#### [WORK INSTRUCTION]
Using the data that follows, output only the lines from the line with "The width and" up to and including the line with "The height and", exactly, leaving pictures aside.

#### [MATERIAL PROVIDED]
===
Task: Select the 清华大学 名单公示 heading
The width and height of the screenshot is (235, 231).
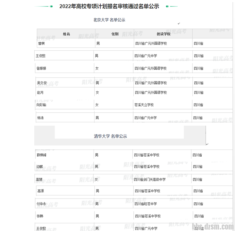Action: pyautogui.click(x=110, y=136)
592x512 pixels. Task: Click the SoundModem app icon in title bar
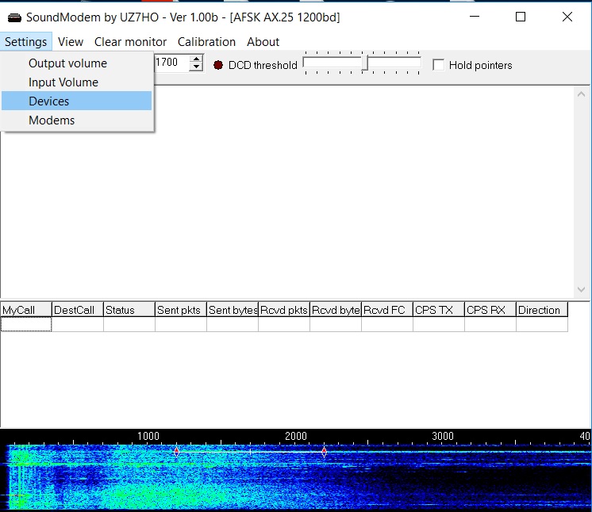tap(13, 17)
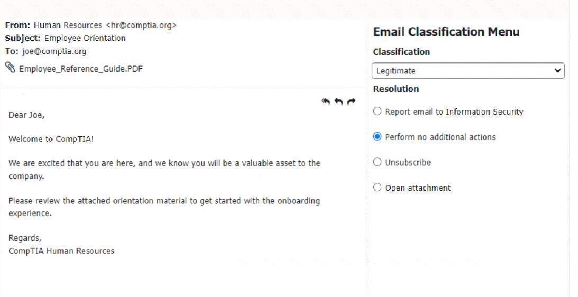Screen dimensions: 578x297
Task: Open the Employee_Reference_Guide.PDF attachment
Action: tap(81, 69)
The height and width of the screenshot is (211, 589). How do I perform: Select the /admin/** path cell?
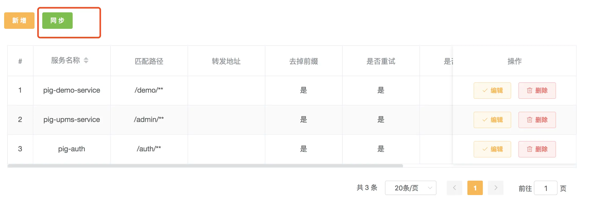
===
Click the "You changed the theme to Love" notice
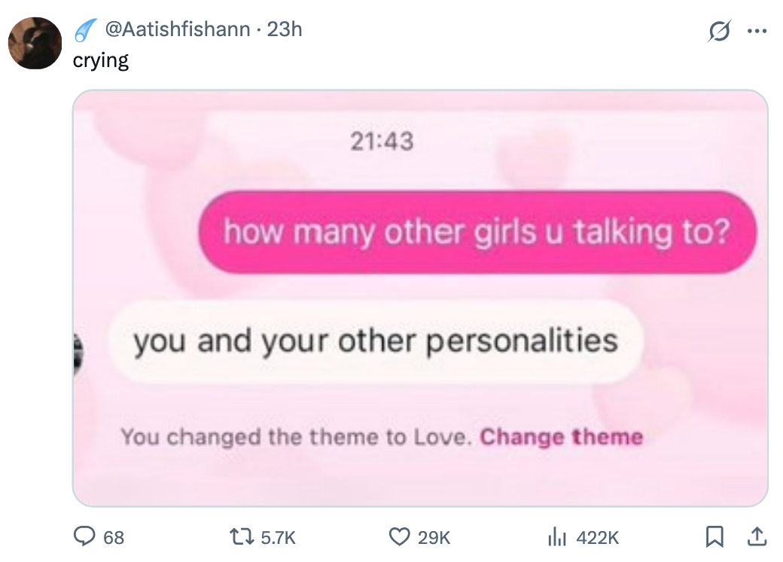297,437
===
#### [REPLY TO THE TASK]
The width and height of the screenshot is (235, 231).
Action: pyautogui.click(x=110, y=136)
592x512 pixels. Task: Click the SoundModem app icon in title bar
tap(13, 17)
Screen dimensions: 578x297
Task: Open the Employee_Reference_Guide.PDF attachment
Action: tap(81, 69)
The height and width of the screenshot is (211, 589). How do I perform: Select the /admin/** path cell?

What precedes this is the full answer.